start Material

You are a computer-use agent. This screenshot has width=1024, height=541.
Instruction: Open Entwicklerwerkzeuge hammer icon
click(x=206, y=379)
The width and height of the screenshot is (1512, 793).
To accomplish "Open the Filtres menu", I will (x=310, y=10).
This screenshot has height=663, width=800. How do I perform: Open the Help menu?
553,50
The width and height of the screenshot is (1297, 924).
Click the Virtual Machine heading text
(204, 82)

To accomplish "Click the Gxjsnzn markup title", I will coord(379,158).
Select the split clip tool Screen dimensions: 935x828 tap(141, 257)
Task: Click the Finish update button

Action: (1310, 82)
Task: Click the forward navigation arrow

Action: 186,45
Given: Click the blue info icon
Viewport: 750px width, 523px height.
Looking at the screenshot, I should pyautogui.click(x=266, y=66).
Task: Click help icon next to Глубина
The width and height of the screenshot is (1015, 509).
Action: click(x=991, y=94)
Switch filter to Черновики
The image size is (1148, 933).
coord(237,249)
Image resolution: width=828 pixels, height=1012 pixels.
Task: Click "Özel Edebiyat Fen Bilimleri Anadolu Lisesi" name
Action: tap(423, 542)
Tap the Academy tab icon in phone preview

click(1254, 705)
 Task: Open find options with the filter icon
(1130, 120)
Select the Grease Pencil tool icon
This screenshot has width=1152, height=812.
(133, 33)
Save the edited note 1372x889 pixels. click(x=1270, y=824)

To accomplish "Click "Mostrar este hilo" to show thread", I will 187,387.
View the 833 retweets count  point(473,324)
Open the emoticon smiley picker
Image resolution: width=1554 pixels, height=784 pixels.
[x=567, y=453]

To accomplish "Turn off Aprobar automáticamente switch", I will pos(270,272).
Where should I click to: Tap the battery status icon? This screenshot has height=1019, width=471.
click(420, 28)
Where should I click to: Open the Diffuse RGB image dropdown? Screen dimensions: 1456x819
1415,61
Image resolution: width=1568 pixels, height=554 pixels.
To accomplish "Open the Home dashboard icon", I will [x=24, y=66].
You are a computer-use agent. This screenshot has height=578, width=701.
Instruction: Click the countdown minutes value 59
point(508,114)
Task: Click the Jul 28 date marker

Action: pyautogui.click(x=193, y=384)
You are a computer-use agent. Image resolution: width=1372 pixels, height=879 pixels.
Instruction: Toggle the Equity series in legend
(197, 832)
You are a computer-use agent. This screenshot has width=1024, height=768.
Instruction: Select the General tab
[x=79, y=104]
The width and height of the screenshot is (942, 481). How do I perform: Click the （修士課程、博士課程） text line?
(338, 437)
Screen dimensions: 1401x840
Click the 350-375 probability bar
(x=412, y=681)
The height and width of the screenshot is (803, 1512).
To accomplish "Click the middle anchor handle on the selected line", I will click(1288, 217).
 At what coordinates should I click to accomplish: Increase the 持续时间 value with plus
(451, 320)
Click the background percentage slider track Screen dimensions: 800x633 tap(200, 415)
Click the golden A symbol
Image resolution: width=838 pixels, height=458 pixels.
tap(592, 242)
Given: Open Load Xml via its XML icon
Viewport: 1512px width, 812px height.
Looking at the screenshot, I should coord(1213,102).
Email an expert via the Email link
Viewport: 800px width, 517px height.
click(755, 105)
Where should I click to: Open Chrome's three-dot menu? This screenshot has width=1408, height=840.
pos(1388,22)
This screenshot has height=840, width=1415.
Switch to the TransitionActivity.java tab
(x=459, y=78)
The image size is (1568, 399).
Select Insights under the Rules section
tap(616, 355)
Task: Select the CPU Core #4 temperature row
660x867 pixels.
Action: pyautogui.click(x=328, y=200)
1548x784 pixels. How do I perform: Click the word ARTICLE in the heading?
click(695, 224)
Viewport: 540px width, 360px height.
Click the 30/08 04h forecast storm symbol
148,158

end Material

• **Exercise objective**: Copy the records from the line with "I will 187,387." up to and including the line with "Click the background", requests included. Scale every coordinate in the answers by 1.85, rounding to whole numbers with halves going up, and leave the numbers in the requests unchanged.

• **Finished exercise**:
To accomplish "Click "Mostrar este hilo" to show thread", I will 346,716.
View the 833 retweets count  point(875,599)
Open the emoticon smiley picker
Image resolution: width=1554 pixels, height=784 pixels.
[x=1049, y=838]

To accomplish "Turn off Aprobar automáticamente switch", I will pos(500,503).
Where should I click to: Tap the battery status icon? This screenshot has height=1019, width=471.
click(777, 52)
Where should I click to: Open the Diffuse RGB image dropdown? Screen dimensions: 1456x819
2618,113
Image resolution: width=1568 pixels, height=554 pixels.
To accomplish "Open the Home dashboard icon", I will [x=44, y=122].
You are a computer-use agent. This screenshot has height=578, width=701.
Instruction: Click the countdown minutes value 59
point(940,211)
Task: Click the Jul 28 date marker

Action: pyautogui.click(x=357, y=710)
You are a computer-use agent. Image resolution: width=1372 pixels, height=879 pixels.
Instruction: Toggle the Equity series in legend
(364, 1539)
You are a computer-use agent. This screenshot has width=1024, height=768.
Instruction: Select the General tab
[x=146, y=192]
The width and height of the screenshot is (942, 481). How do I perform: Click the （修士課程、博士課程） text line?
(625, 808)
Screen dimensions: 1401x840
Click the 350-375 probability bar
(x=762, y=1260)
The height and width of the screenshot is (803, 1512).
To accomplish "Click the middle anchor handle on the selected line", I will click(2383, 401).
 At what coordinates should I click to accomplish: Increase the 持续时间 value with plus
(834, 592)
Click the background percentage slider track Screen dimensions: 800x633 tap(370, 768)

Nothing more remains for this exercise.